A look at how one private school in Switzerland is staying on top of a changing world.

"In a world in which artificial intelligence has an increasingly prominent role, the last human bastions are our ingenious minds and our unique ability to collaborate,” said Bernhard Gademann launching a talent and enrichment programme at his school in May.

Gademann is not the head of a bright new inner city academy but headmaster of one of the world’s top private schools. In the resort setting of St Gallen in Switzerland, the Institut auf dem Rosenberg has been teaching the offspring of old world industrialists and new world financiers for over 130 years plus four generations of the Gademann family.

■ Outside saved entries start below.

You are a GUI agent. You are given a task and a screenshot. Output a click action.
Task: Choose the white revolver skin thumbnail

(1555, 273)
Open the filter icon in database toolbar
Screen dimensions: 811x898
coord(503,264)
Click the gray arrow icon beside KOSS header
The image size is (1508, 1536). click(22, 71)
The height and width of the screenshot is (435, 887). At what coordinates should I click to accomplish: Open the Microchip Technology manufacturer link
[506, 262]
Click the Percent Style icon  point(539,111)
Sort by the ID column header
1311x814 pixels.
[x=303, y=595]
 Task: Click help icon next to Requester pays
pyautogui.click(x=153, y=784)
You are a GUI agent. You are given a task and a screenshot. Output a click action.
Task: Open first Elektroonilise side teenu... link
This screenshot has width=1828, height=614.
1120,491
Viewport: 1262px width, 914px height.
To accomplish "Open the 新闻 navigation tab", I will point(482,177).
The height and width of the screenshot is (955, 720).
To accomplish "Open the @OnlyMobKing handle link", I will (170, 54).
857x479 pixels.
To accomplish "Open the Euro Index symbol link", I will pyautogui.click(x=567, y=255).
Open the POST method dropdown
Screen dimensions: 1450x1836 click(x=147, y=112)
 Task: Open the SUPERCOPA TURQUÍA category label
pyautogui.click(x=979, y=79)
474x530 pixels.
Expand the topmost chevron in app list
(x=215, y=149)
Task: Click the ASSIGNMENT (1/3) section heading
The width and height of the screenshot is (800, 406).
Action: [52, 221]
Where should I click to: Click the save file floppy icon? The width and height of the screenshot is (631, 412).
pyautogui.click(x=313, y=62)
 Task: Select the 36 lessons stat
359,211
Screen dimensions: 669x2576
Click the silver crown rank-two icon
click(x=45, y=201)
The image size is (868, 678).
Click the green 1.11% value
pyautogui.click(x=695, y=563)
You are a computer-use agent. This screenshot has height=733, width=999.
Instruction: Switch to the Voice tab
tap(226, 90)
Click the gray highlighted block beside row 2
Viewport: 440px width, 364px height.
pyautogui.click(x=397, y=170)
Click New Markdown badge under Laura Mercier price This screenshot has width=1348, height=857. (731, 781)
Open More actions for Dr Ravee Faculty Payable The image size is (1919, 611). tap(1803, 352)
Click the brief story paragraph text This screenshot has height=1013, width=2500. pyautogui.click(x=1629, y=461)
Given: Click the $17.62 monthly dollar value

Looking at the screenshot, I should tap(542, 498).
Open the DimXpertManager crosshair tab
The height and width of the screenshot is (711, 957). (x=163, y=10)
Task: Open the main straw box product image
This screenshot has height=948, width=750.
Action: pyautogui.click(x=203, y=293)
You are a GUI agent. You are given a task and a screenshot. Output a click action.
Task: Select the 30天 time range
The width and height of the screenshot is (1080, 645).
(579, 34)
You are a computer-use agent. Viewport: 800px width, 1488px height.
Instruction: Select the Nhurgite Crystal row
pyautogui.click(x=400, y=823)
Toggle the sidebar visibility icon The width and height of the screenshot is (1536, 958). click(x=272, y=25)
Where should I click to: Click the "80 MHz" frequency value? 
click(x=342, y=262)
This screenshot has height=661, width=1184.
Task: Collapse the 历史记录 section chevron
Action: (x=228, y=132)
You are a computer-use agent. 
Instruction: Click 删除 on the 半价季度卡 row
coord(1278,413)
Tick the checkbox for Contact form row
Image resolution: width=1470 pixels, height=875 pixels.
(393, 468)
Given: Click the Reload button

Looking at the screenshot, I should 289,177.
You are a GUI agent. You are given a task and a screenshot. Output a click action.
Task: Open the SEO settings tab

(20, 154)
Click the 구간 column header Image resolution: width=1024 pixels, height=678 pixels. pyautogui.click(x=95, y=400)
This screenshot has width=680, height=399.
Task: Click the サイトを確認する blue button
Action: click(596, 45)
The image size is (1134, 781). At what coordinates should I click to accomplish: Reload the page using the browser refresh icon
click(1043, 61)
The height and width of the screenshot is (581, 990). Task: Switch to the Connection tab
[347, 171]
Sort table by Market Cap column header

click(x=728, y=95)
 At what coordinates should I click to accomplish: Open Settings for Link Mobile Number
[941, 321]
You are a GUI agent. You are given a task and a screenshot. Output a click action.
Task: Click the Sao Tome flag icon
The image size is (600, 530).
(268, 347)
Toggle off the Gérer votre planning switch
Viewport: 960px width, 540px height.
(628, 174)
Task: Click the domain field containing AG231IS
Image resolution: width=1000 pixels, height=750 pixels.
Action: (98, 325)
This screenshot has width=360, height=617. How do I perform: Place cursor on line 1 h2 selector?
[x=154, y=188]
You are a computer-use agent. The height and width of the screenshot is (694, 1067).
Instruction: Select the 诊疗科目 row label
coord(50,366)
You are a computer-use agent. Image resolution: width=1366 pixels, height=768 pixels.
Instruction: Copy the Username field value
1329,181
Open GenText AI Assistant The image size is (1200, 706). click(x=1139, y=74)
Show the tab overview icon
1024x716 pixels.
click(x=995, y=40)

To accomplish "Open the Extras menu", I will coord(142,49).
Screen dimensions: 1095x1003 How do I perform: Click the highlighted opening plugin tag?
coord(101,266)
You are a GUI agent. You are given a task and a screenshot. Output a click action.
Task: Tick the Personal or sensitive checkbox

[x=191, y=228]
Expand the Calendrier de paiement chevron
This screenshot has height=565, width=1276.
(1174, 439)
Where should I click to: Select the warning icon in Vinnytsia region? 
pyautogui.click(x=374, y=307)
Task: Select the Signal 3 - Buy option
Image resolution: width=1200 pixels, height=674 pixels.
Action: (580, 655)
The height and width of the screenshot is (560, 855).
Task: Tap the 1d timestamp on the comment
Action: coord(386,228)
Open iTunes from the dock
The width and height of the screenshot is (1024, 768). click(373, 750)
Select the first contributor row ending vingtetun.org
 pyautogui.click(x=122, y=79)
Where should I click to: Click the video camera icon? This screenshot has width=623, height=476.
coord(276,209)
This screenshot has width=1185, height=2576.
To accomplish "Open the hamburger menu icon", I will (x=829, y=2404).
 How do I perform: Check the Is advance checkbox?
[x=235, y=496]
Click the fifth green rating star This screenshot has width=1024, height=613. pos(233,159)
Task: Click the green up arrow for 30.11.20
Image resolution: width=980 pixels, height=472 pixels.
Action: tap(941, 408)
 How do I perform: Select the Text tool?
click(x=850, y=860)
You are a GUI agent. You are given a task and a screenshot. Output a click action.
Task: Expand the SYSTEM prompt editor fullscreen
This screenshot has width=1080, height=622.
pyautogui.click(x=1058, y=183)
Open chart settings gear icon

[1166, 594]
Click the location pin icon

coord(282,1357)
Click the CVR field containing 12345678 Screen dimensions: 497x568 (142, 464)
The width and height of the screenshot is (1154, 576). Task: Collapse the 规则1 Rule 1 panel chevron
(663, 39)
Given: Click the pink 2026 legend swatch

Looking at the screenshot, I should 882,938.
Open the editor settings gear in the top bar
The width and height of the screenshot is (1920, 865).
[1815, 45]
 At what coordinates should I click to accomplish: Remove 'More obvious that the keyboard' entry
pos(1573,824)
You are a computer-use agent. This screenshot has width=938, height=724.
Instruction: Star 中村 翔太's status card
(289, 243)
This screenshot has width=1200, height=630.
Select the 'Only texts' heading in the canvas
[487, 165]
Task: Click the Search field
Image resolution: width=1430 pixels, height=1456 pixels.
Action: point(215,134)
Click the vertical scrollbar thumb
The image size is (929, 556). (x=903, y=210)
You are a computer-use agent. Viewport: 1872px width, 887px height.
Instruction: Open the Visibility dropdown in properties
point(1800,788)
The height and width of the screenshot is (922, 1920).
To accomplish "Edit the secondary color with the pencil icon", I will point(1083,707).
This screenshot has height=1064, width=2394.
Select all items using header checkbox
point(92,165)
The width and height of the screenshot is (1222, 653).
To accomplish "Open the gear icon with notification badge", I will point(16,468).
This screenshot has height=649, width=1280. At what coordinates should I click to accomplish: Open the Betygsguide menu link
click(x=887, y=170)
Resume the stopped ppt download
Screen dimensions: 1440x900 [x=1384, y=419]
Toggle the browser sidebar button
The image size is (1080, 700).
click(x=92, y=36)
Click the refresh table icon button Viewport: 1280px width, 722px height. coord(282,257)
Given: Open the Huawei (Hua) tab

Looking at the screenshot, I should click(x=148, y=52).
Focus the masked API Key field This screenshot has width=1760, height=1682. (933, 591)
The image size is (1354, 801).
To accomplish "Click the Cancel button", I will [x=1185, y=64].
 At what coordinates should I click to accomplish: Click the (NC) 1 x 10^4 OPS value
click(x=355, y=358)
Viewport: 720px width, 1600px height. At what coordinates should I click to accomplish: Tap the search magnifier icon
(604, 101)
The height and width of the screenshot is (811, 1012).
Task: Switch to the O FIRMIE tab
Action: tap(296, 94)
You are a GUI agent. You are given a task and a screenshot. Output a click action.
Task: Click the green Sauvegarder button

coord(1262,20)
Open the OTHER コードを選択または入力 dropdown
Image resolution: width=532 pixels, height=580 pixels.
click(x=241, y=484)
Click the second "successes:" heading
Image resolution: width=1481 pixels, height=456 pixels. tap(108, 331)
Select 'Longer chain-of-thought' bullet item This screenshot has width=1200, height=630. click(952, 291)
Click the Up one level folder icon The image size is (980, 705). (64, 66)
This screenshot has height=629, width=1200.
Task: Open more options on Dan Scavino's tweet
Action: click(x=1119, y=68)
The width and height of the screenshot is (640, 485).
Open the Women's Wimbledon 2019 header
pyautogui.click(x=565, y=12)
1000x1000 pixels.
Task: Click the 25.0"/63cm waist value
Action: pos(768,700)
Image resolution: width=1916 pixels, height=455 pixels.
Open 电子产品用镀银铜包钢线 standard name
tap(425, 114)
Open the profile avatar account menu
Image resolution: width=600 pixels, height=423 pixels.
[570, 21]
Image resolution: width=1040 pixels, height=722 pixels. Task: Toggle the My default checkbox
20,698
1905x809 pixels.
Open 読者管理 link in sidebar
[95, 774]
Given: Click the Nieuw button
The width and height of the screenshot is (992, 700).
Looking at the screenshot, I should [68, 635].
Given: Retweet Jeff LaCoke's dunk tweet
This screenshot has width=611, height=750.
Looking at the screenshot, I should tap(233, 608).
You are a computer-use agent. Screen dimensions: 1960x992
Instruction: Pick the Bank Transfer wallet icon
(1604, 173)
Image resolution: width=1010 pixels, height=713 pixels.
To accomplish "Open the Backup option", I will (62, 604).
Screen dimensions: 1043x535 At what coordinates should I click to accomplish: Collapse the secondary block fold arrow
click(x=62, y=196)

His argument that schools are killing creativity by not adapting quickly enough to the 21st century workplace, not challenging stereotypes, and letting education become like a factory line that hasn't changed much in 120 years is a valid one, but might sound churlish given that fees to attend Rosenberg are around £100,000 (around $125,000) a year.

Like any business serving the global wealthy, private schools face fierce competition to win the rights to educate the next generation of wealth creators, investors, and indusry leaders. They are under pressure not only to define how they stand out but also how they are keeping pace with the real world.

For the 230 students from 47 different nations at Rosenberg, the emphasis is on getting them into real workplace envrironments, keeping up with digital tools, and inviting financial figures to be part of the curriculum, where in Switzerland there is no shortage.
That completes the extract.